How Germany’s far right took over Twitter – and tilted the election

A sophisticated and tightly organised troll army has spent the last three months championing a ‘patriotic revolution’. Boosting the AfD’s power is just the start.

“You are vetted,” IdentitasTH writes after testing my knowledge on “alt-right” counterculture, verifying my connections to the Austrian extreme right and checking the timelines of my avatar social media accounts. It was a few weeks ago that I first entered the virtual world of Infokrieg (Infowar), a closed online community run by Identitarians whose primary goal was to manipulate the German election.

Mobilisation efforts started in early July, when the Austrian Identitarian leader Martin Sellner opened an information warfare channel on the encrypted messaging app Telegram. His declared goal was to create a patriotic digital revolution; tilting the German election in favour of Alternative für Deutschland (AfD) would only be the beginning. The extreme-right activists had even drafted a comprehensive handbook on media guerrillas that included instructions on “shitposting”, open-source meme warfare and social networking raids.

With 13.3% of the vote, AfD achieved everything the Identitarians could hope for: the far-right party tripled its vote from the last general election in 2013, comfortably took third place and becomes the first openly nationalist party to enter the German parliament since the second world war.

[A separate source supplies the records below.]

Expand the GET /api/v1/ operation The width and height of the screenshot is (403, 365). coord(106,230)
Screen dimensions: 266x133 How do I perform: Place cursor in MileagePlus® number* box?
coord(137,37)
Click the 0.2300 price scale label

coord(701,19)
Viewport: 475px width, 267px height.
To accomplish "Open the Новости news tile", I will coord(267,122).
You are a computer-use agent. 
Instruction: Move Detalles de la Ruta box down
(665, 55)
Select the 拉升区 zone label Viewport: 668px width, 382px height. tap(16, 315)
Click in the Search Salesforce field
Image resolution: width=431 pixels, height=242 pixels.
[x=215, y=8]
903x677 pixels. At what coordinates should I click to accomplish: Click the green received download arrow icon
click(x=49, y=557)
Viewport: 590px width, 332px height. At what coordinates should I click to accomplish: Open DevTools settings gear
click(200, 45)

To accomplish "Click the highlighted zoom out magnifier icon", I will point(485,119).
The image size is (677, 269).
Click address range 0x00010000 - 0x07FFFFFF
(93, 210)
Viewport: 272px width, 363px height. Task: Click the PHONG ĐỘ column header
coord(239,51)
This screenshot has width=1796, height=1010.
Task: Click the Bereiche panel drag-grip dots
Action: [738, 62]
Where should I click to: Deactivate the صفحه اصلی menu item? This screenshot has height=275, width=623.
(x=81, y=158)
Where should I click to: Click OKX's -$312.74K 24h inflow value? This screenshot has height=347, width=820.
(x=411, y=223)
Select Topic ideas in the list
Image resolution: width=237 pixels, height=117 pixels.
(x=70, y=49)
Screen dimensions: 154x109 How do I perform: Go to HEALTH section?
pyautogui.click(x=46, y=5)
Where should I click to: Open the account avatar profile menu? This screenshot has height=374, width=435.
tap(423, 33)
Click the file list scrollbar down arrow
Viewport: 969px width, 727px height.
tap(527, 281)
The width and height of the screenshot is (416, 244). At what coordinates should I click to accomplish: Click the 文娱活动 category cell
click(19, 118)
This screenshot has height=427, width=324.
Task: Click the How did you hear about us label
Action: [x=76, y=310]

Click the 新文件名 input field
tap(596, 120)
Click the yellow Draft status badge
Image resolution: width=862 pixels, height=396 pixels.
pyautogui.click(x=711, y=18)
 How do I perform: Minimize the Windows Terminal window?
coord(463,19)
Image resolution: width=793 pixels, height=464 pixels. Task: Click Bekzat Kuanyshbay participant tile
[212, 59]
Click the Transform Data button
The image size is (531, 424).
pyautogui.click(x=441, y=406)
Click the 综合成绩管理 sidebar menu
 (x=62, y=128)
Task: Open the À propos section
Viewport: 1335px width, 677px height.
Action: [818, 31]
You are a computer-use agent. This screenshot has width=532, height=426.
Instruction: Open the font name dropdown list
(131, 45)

Users of Infokrieg and Reconquista Germania, a YouTube channel led by the far-right online celebrity Nikolai Alexander, posted triumphant messages. “We are getting stronger and stronger. Praise Kek! Party time!” wrote one, in reference to the fictional far-right land of “Kekistan”.

Reconquista Germania gave rise to a bigger, more extreme group, who convened over the gaming app Discord to form a community where neo-Nazi symbols and Holocaust-denying literature are found next to pro-AfD and anti-Merkel memes. In preparation for “Day X”, its members share comprehensive survival guides that include emergency stock lists, instructions on where to buy knives, how to build electroshockers and how to use weapons such as the FG-42, a Nazi-era gun originally used by paratroopers.

Over Discord, those committed to Reconquista’s endeavour, were set targets, provided with instructions and equipped with an arsenal of memes glorifying Donald Trump, Vladimir Putin and the AfD and denouncing Islam, the EU and the “old parties”. This massive, tightly organised troll army was then released into the depths of social media, where the perks of online anonymity allowed them to be as shameless as possible and as merciless as necessary. In targeted bullying campaigns they attempted to shut up their foremost critics; in large-scale Twitter and YouTube raids they sought to discredit and mock their political opponents.

If the tone was that of a game, the impact was emphatically real: AfD’s massive vote gains reflect the extreme right’s ability to conquer online space and win the information war with sophisticated obfuscation and disruption tactics. By scheduling a time each evening and agreeing on hashtags, they forced the Twitter algorithms to prioritise their posts. It was thanks to this tactic that they managed to catapult #Schicksalswahl, # TrauDichdeutschland, #NichtmeineKanzlerin and #MerkelMussWeg into the top Twitter trends in Germany. In the two-week run-up to the election, not a single day passed when #AfD was not in the top two trending hashtags in Germany.

The extreme right’s creation of strategic information networks, often using fake and parody accounts, served to widen their reach and penetrate new audiences. An Infokrieg activist even recommended setting up left-leaning accounts to “infiltrate the opposing filter bubble”. This tactic mirrors AfD Bavaria’s Facebook campaigns, which actively targeted people with an interest in Merkel and the FDP with messages specifically tailored to their grievances.

Exactly how much does AfD know about these extreme rightwing operations launched in its name? Considering that many regional factions and leading party members hold accounts on the far-right Twitter equivalent Gab and the Russian Facebook equivalent VK, it is hard to imagine it did not see the calls for participation. Some AfD party members even endorsed and supported the activities: a few weeks prior to the election, the AfD-Television YouTube channel, which is managed by a member of AfD Bavaria and counts more than 16,000 subscribers, shared a video of Sellner that included links to the Discord channels Infokrieg and Reconquista Germania.

Our research at the Institute for Strategic Dialogue shows that the weaponisation of internet culture to bring about change is a growing tactic of the extreme right. Higher levels of international information exchange and cross-ideological collaboration have allowed rightwing extremists to develop more sophisticated tactics and increased their chances of reaching common goals.

Pandora’s box is open; even in Germany it is too late to simply ignore the extreme right. They have a voice now and one that resonates with more people than we thought was possible. But we have not yet reached the point of no return, we can still prevent the Overton window – of what makes up acceptable discourse – from shifting further to the right.

The next government will need to openly address the many uncomfortable questions surrounding German identity, in particular historic divisions between east and west; left and right; and native and immigrant Germans. More importantly, however, it is up to all of us to make a convincing case for a pluralistic, open and democratic society.